This is part three of a four-part series on themes explored at the 4th International Reporting 3.0 Conference. Read parts one and two.
There has been much excitement in recent years around the suggestion that “Accountants Will Save the World.” With this comes a sense, since the 2000s, that we are getting closer to effectively capturing sustainability trends in metrics that are really relevant and decision-useful. But once you start scratching the surface and dig deeper into what is suggested by the popular mood, all sorts of questions arise – for example, questions about the type of accountants involved and the reliability of the numbers we work with.
These are the type of questions explored by a new working group of the Reporting 3.0 initiative, a group that in early 2017 took on the ambitious task of defining what New Accounting could look like twenty years from now. It involves defining the parameters of a new, comprehensive discipline of accounting that encompasses financial accounting, management accounting and sustainability accounting. The 3.0 Accounting Working Group (AWG) has 22 international expert members, including professional and standard-setting bodies such as the ACCA, CIMA, IIRC and SASB; financial institutions such as Aegon and ABN-AMRO, international agencies such as the World Bank and UNCTAD, as well as accounting experts of five universities from the USA, UK, Japan, Switzerland and South Africa.
What is the purpose of accounting?
To start with, the AWG will revisit the definition and overall purpose of accounting. This includes the meaning of concepts such as wealth and value creation. Evidently, stakeholders from diverse backgrounds have very different understandings of such terminology. “Wealth and value for whom?” it may be asked. For some, these are merely statements about current or future market values. For others, it is fairness vis-à-vis different stakeholder groups that is at stake. For some, it is about non-financial value drivers and the multiple capitals that underlie financial value. Others question the positioning of financial value as the ultimate performance metric, focusing rather on the sustainability of the multiple capitals (measured in the context of their carrying capacities) to ensure sustainable value creation. Others emphasize the need for integrated value with a long-term perspective.
Revisiting core principles of financial accounting, one wonders where all of this leaves the ability of statements to deliver a “faithful representation” of the health and future direction of an enterprise. Can we rely on mainstream statements or variants thereof to give us a reliable and concise summary of what is really true and fair? While accounting, including the word “count,” will always have an inherent bias for measurement and quantitative information, financial accounting standards have always recognized that financial or quantitative information needs to be interpreted in context and complemented by relevant qualitative content. This brings us to narrative reporting, a theme also addressed by the AWG.
The 2008 global financial crisis onwards has highlighted the shortcomings of relying on assured financial data in isolation and strengthened the interest in non-financial information. This has been reflected in new guidance by standards bodies and regulators on strategic content expected to be presented in, for example, management discussion and directors’ reviews.
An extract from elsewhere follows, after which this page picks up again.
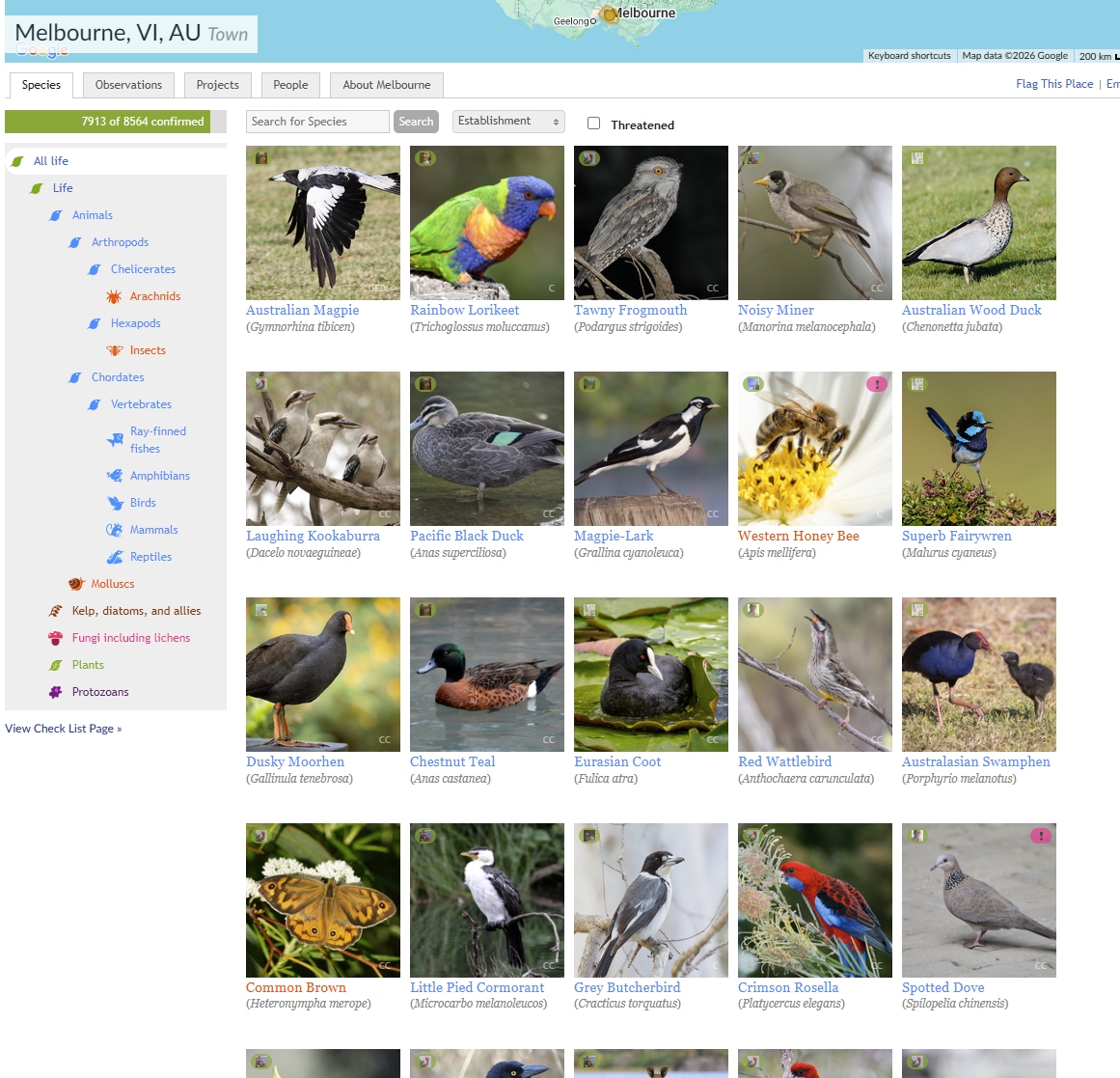Select Birds in the taxonomy tree

[x=143, y=503]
It shows a new awareness of the complexities of risk management and business model viability in today’s world. Such awareness can also be found in the final recommendations of the Financial Stability Board Task Force on Climate-related Financial Disclosures (TCFD) published this month, including its recommended disclosure of potential impacts of climate-related risks and opportunities on an organization’s businesses, strategies and financial planning under different future scenarios.
Connecting with broader areas of business management
Once you move into the domain of planning and strategy, sooner than later you move beyond the discipline of accounting into broader corporate finance and various disciplines of business management. This is true also for management accounting, mindful of its forward-looking focus, use of non-monetary data and critical role in planning. Aware of its possible role in building a bridge between financial accounting and sustainability accounting, the management accounting profession (CIMA and AICPA) has in recent years defined a new set of core principles of management accounting, highlighting the principles of influence, relevance, trust and value.
As ambitious as the new principles of management accounting may be, there are certain things that accounting on its own will never be able to do (let alone save the planet). Any attempt to capture sustainability or multicapital trends in quantitative terms and translate these into organizational performance metrics (financial and other) will also suffer from the complications and shortcomings left by inappropriate regulations, failing to ensure appropriate market demand and price signals. What unquestionable value accounting does bring is the focus and discipline of numbers, as well as the ability to put in place standard systems for structuring, interpreting and communicating performance information for decision-making purposes.
Decision-usefulness as well as accountability and stewardship
Let me add also that the above-mentioned function of accounting is not only about the decision-usefulness of information, something to which you will find plenty of reference in the new TCFD Recommendations. This is about more than just the ability of investors to predict future cash flows. It is also about the broader accountability or stewardship of directors and management for the direction and manner in which they steer the ship. Our AWG will also weigh this key principle, defining New Accounting as a discipline that can effectively serve as a Global Positioning System for decision-makers even remotely aware of any need to save the World.